Further, if the SPE is able to reissue beneficial interests, control of the transferor over the reissuance of BIs becomes an issue, which could impact single-seller ABCP conduits currently structured as Qs, where the transferor is also the program administrator. If the transferor is also providing a liquidity facility, forget about it.

Also, if the SPE can reissue, no one party can provide more than 50% of the liquidity support to an SPE for it to be a Q. If a party is able to control the reissuance of BIs from an SPE, that party cannot also be providing any of the liquidity support or credit enhancements (i.e., administrators cannot provide liquidity support if the conduit aims to satisfy the Q criteria)

As mentioned, some credit card MTs have a short-term issuing component similar to an ABCP conduit, which repays by reissuing, a condition more difficult to argue is isolated from previous issues. Furthermore, it might be difficult to argue that MTs with the ability to reallocate excess interest across series are not reissuances, versus series that are isolated from one another. The ability to decide how to redistribute excess spread also brings about control issues.

On the CSFB call, the credit card discussion briefly covered the notion that clean-up calls - a feature found in most ABS and MBS structures that allows the servicer, which is often the transferor, to repurchase the receivables when they fall below a certain threshold (typically 5% to 10%) - may violate the "no put option" criteria. Included in the proposed amendments are any arrangements where a transferor is contractually obligated to deliver additional cash to the trust.

KPMG's Hall does not believe it was the FASB's intention to include clean-up calls in the scope of its rules.

There are a host of other proposed rules that can potentially call for restructuring of certain transactions, sources said. For example, FASB introduces some puzzling language on two-step transfers - typically the process of an SPE subsidiary, which purchases the assets from the transferor, selling an interest in those assets to the note-issuing vehicle, to achieve "isolation." Per FASB's Exposure Draft, the second SPE must satisfy QSPE requirements for the transferor to retain the right to "pledge or exchange the transferred assets." It's understood that this view - when digested by the accountants - will have an impact on sellers in multi-seller conduits.

Just plugging-up some holes

The Exposure Draft is out for commentary until July 31. The deadline for FIN 46 restructuring is next Monday (7/1).

As noted last week in ASR, one of the premises behind "fast-tracking" a set of amendments to 140 was that FASB wanted to limit a so-called Q loophole in its FIN 46 consolidation guidelines (see ASR 6/16), sources said. More simply put, for structures like commercial paper conduits, FASB apparently intended to make the Q exemption a non-option (many securities arbitrage and single-seller conduits were structured using QSPEs prior to the release of FIN 46 in January).

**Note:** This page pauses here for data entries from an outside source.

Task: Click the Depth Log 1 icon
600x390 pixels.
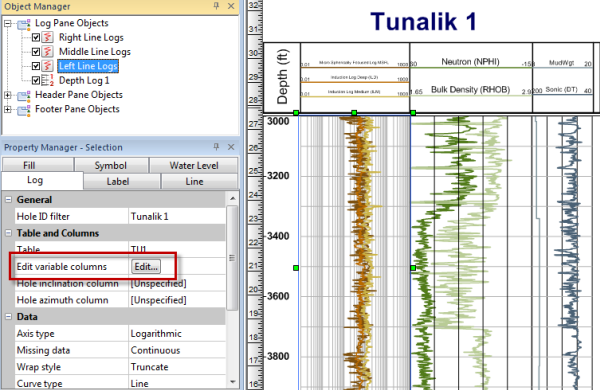Action: click(47, 80)
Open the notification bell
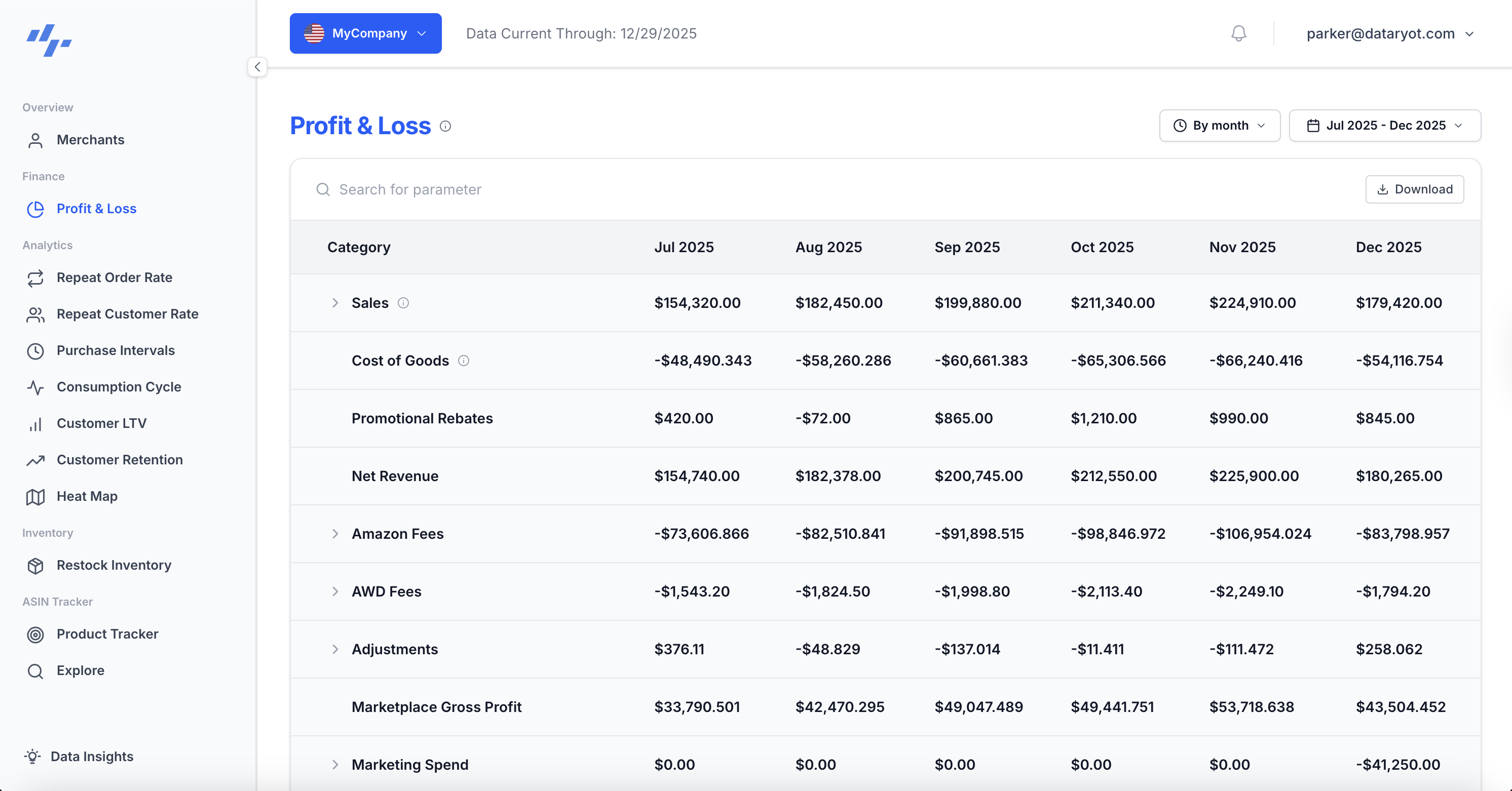This screenshot has height=791, width=1512. pos(1237,33)
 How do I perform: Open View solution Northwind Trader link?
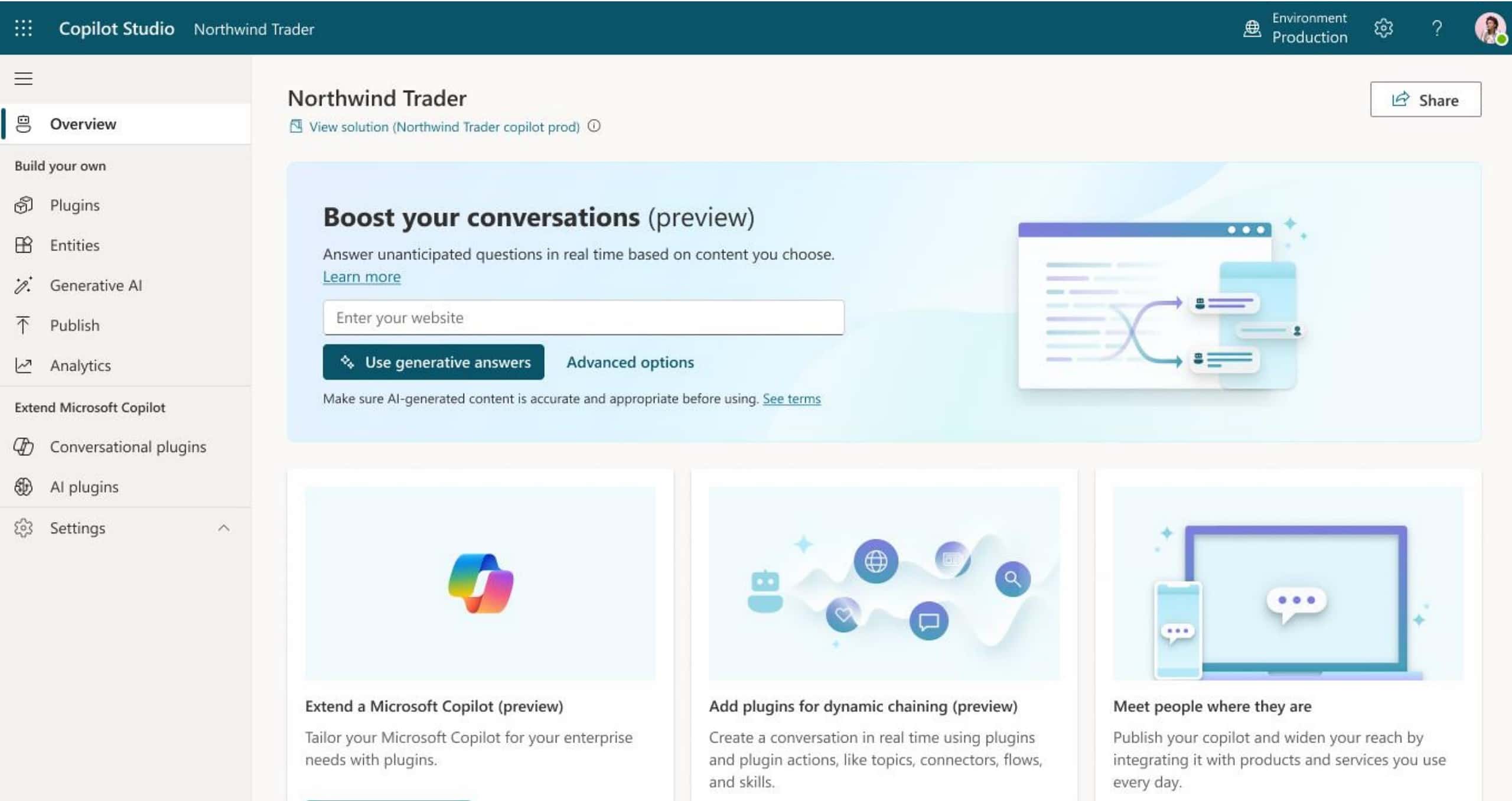(443, 125)
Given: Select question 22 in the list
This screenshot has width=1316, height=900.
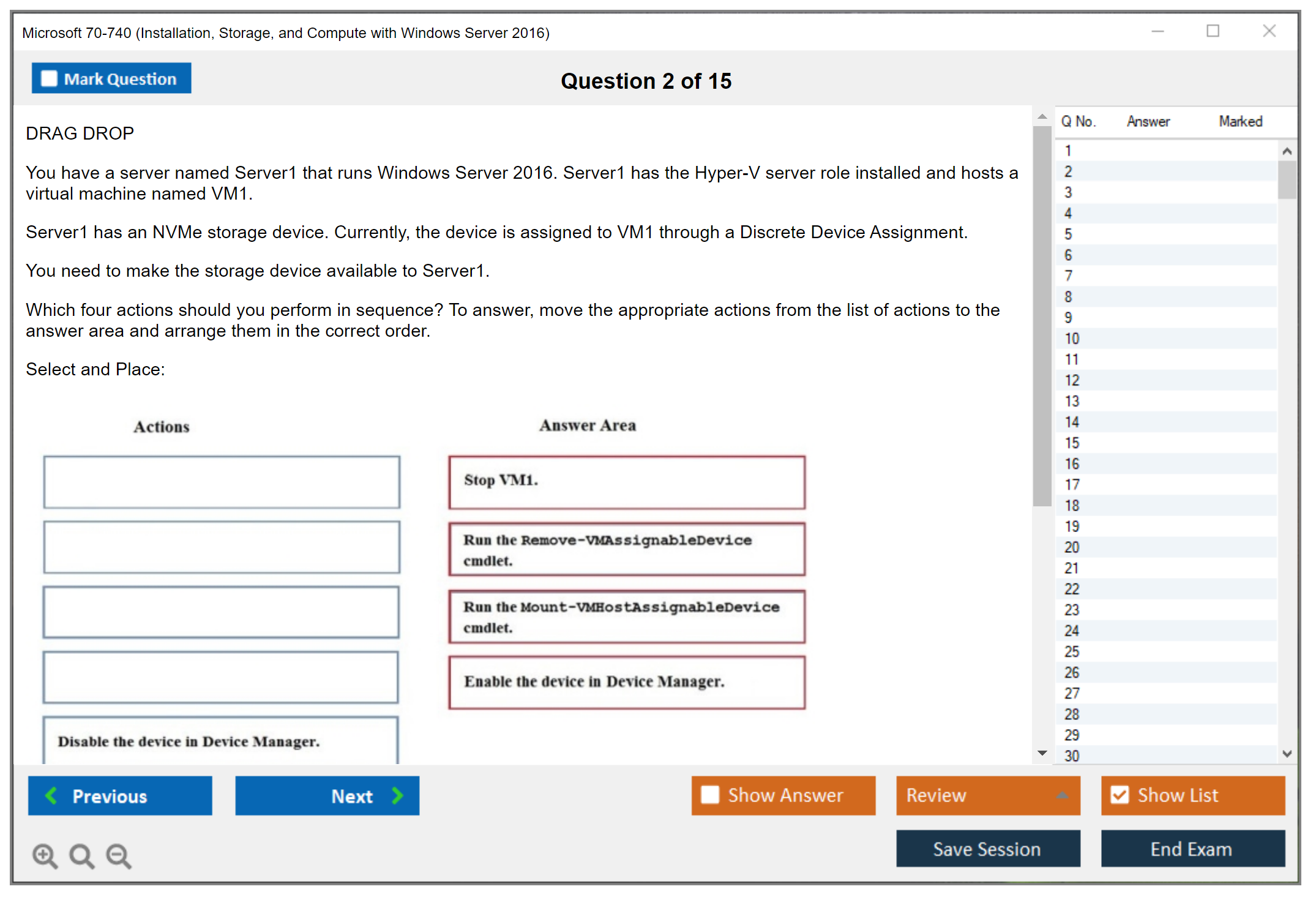Looking at the screenshot, I should tap(1072, 589).
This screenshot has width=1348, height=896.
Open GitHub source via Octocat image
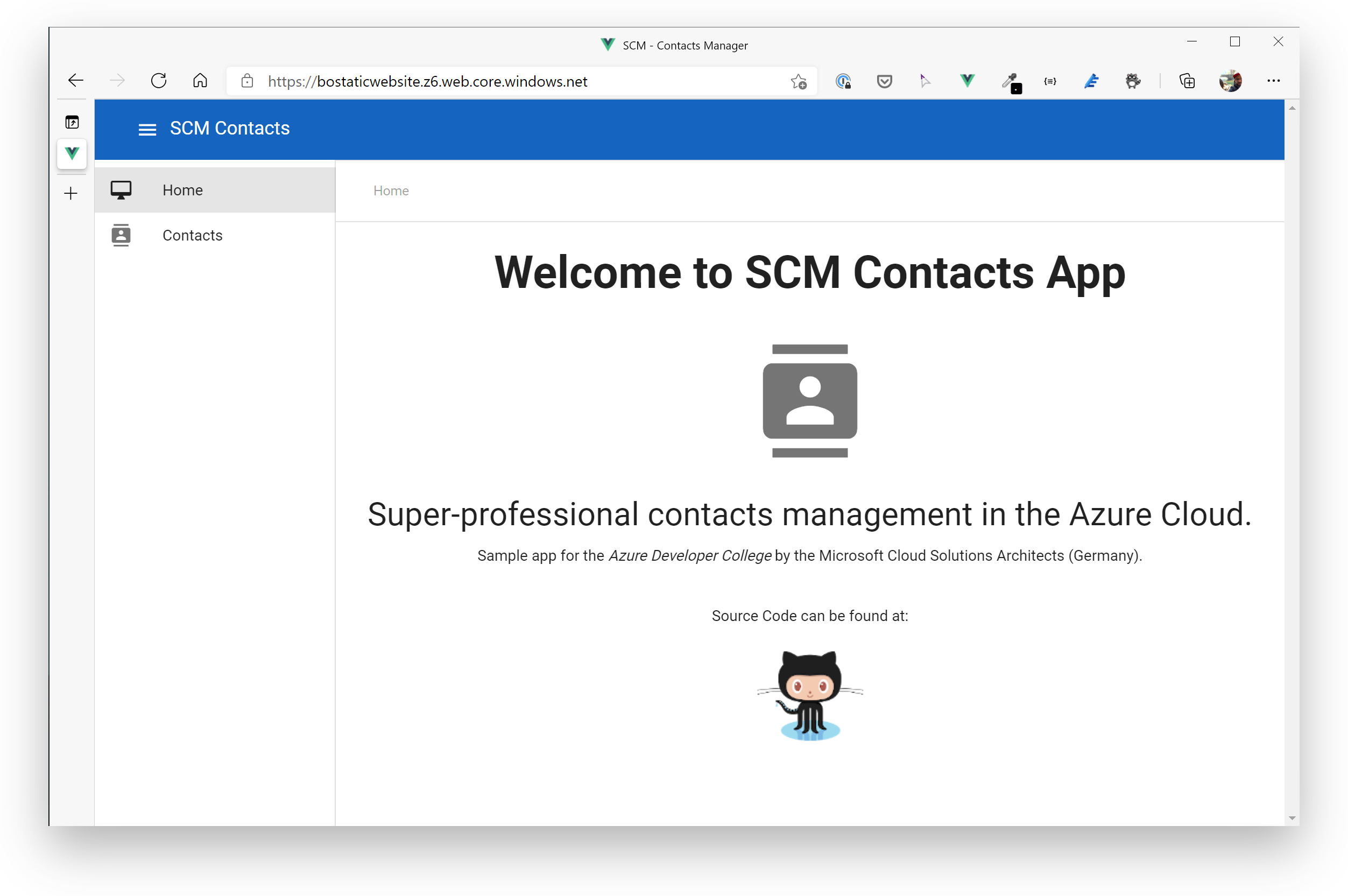click(809, 695)
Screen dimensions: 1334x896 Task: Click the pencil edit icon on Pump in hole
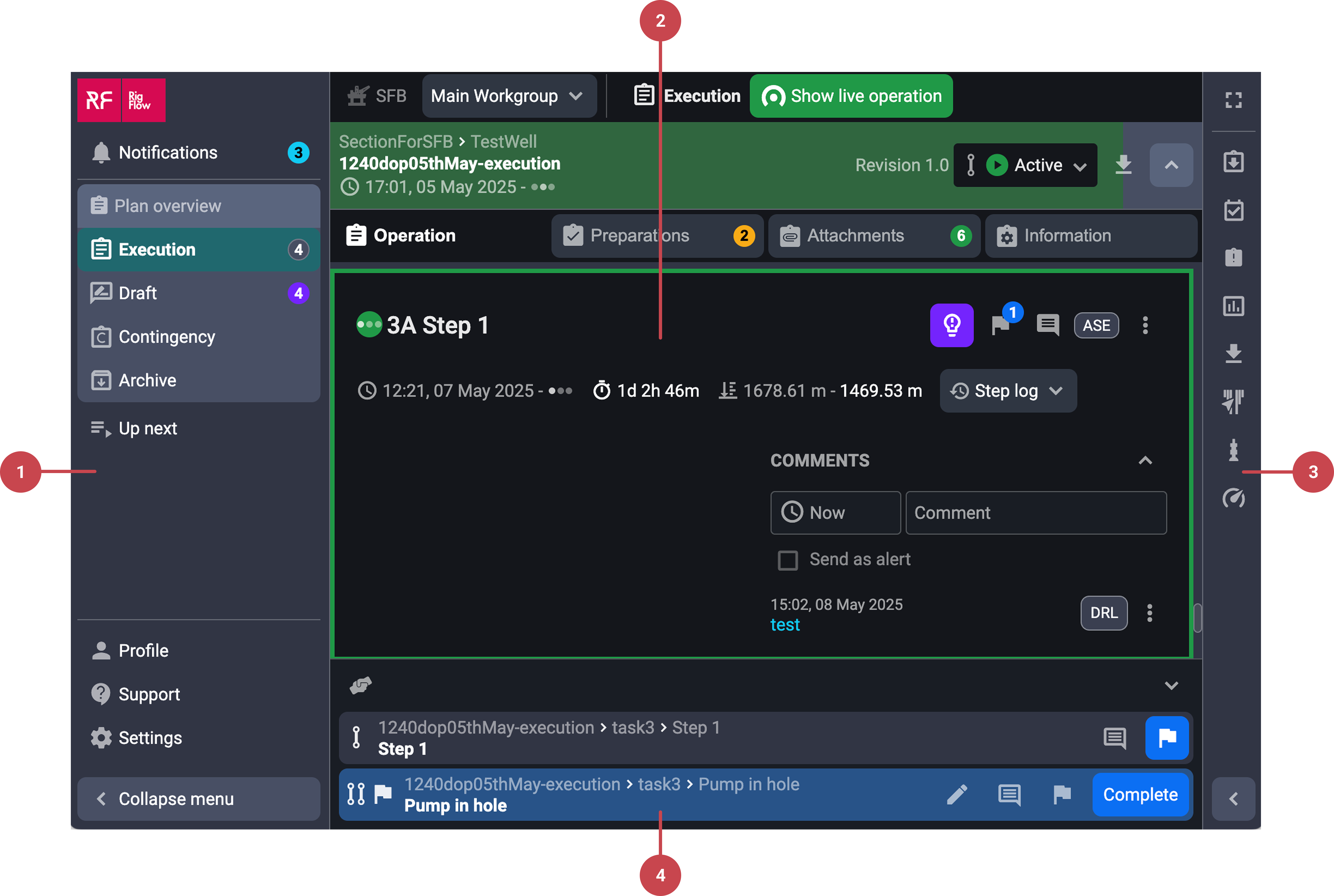pos(957,794)
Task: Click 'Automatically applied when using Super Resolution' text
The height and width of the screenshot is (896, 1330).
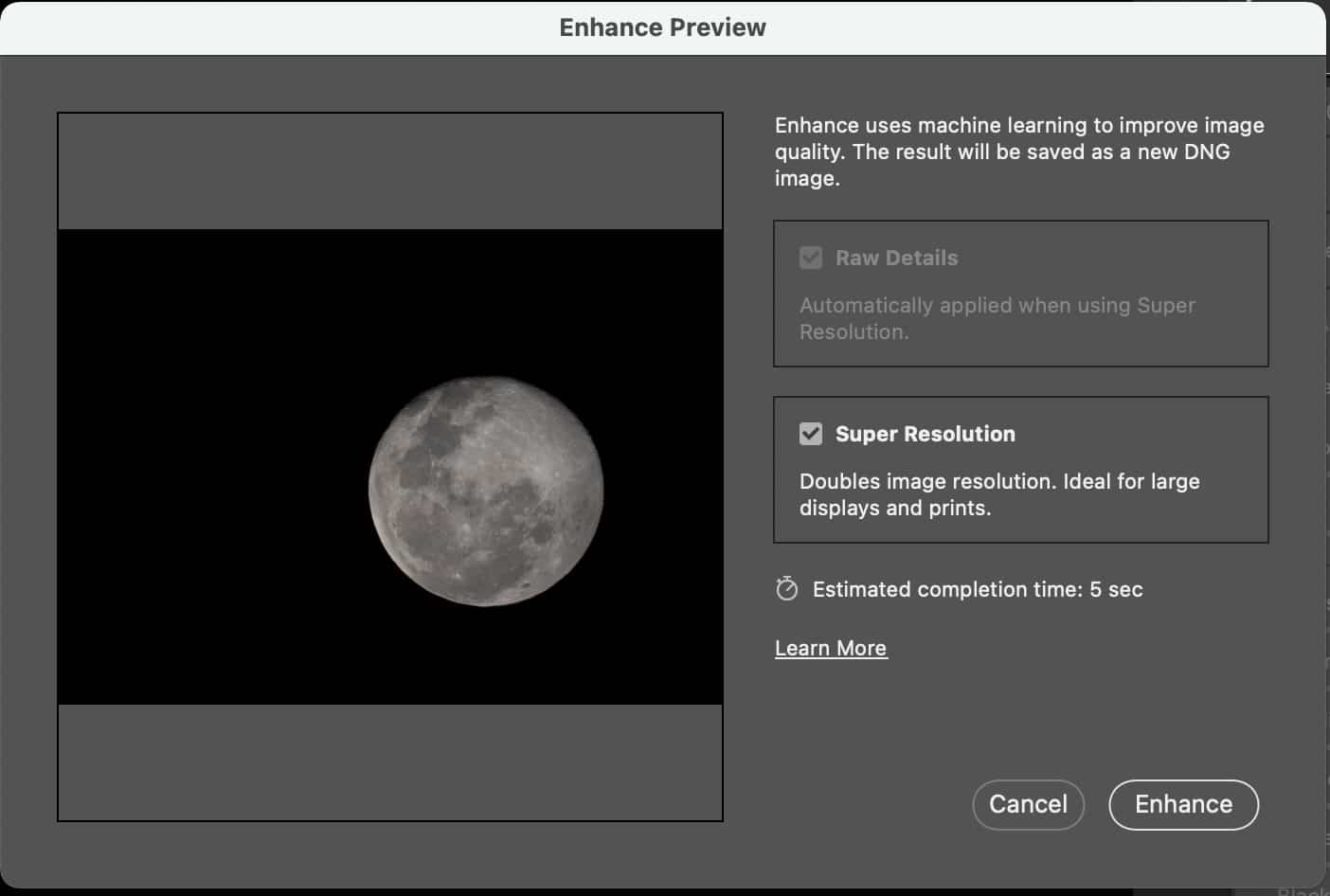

What's interesting is that the conduit market, which was bearing the brunt of the new FIN 46 guidelines, had pretty much written off the QSPE exemption, anticipating a tightening of the rules as FASB picked up the former EITF 02-12 - which addressed the permitted activities of QSPEs issuing beneficial interests - from the Emerging Issues Task Force shortly after the release of FIN 46.

It is understood that, for public companies, adoption of FASB's finalized amendments will take place in the quarter immediately following this final issuance. Hall, who was expressing his own opinion and not necessarily KPMG's, believes the final amendments will be issued in the fourth quarter 2003 and adopted in the first quarter of next year.

Since the issuance of the Exposure Draft, there have been several research pieces released, including a sum-up with a flow chart from Deloitte & Touche called How Do You Q?, and research from various banks, including a piece titled Is FASB trying to kill QSPEs? from Banc One Capital Markets.